## To do
The answer is to be the data below, written out in full and exactly.

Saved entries
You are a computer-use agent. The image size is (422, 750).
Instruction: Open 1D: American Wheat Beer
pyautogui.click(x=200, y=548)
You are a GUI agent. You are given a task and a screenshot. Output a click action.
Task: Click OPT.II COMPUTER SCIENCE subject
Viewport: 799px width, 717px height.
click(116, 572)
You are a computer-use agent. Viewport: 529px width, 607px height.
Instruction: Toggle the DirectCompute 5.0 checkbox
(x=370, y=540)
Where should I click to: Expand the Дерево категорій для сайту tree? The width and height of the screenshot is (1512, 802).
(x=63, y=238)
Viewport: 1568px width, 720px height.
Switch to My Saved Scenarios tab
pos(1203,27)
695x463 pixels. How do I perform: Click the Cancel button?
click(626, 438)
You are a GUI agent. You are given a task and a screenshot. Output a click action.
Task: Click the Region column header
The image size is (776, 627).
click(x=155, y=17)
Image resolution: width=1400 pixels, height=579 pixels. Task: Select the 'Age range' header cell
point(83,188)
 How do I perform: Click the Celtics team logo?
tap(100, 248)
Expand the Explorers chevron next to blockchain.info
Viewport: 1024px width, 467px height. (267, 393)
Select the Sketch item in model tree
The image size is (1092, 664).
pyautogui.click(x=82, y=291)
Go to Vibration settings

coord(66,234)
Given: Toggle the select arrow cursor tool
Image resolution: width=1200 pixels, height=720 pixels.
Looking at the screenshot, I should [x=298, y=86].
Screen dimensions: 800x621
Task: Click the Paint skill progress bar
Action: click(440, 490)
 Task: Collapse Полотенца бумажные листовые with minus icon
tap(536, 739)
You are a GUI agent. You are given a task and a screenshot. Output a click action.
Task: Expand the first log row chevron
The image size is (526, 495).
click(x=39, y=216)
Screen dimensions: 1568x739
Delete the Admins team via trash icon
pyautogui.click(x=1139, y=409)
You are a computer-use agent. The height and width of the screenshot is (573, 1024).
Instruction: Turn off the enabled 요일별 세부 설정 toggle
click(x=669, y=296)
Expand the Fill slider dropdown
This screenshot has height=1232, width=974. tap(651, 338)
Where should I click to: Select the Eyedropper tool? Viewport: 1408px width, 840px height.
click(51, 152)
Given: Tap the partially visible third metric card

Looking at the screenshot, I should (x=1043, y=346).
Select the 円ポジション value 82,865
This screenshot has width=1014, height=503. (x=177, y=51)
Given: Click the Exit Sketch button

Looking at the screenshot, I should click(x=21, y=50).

## Task solution
You are a computer-use agent. The image size is (422, 750).
Instruction: Open 1D: American Wheat Beer
pyautogui.click(x=200, y=548)
You are a GUI agent. You are given a task and a screenshot. Output a click action.
Task: Click OPT.II COMPUTER SCIENCE subject
Viewport: 799px width, 717px height.
click(116, 572)
You are a computer-use agent. Viewport: 529px width, 607px height.
Instruction: Toggle the DirectCompute 5.0 checkbox
(x=370, y=540)
Where should I click to: Expand the Дерево категорій для сайту tree? The width and height of the screenshot is (1512, 802).
(x=63, y=238)
Viewport: 1568px width, 720px height.
Switch to My Saved Scenarios tab
pos(1203,27)
695x463 pixels. How do I perform: Click the Cancel button?
click(626, 438)
You are a GUI agent. You are given a task and a screenshot. Output a click action.
Task: Click the Region column header
The image size is (776, 627).
click(x=155, y=17)
Image resolution: width=1400 pixels, height=579 pixels. Task: Select the 'Age range' header cell
point(83,188)
 How do I perform: Click the Celtics team logo?
tap(100, 248)
Expand the Explorers chevron next to blockchain.info
Viewport: 1024px width, 467px height. (267, 393)
Select the Sketch item in model tree
The image size is (1092, 664).
pyautogui.click(x=82, y=291)
Go to Vibration settings

coord(66,234)
Given: Toggle the select arrow cursor tool
Image resolution: width=1200 pixels, height=720 pixels.
Looking at the screenshot, I should [x=298, y=86].
Screen dimensions: 800x621
Task: Click the Paint skill progress bar
Action: click(440, 490)
 Task: Collapse Полотенца бумажные листовые with minus icon
tap(536, 739)
You are a GUI agent. You are given a task and a screenshot. Output a click action.
Task: Expand the first log row chevron
The image size is (526, 495).
click(x=39, y=216)
Screen dimensions: 1568x739
Delete the Admins team via trash icon
pyautogui.click(x=1139, y=409)
You are a computer-use agent. The height and width of the screenshot is (573, 1024).
Instruction: Turn off the enabled 요일별 세부 설정 toggle
click(x=669, y=296)
Expand the Fill slider dropdown
This screenshot has height=1232, width=974. tap(651, 338)
Where should I click to: Select the Eyedropper tool? Viewport: 1408px width, 840px height.
click(51, 152)
Given: Tap the partially visible third metric card

Looking at the screenshot, I should (x=1043, y=346).
Select the 円ポジション value 82,865
This screenshot has width=1014, height=503. (x=177, y=51)
Given: Click the Exit Sketch button

Looking at the screenshot, I should click(x=21, y=50).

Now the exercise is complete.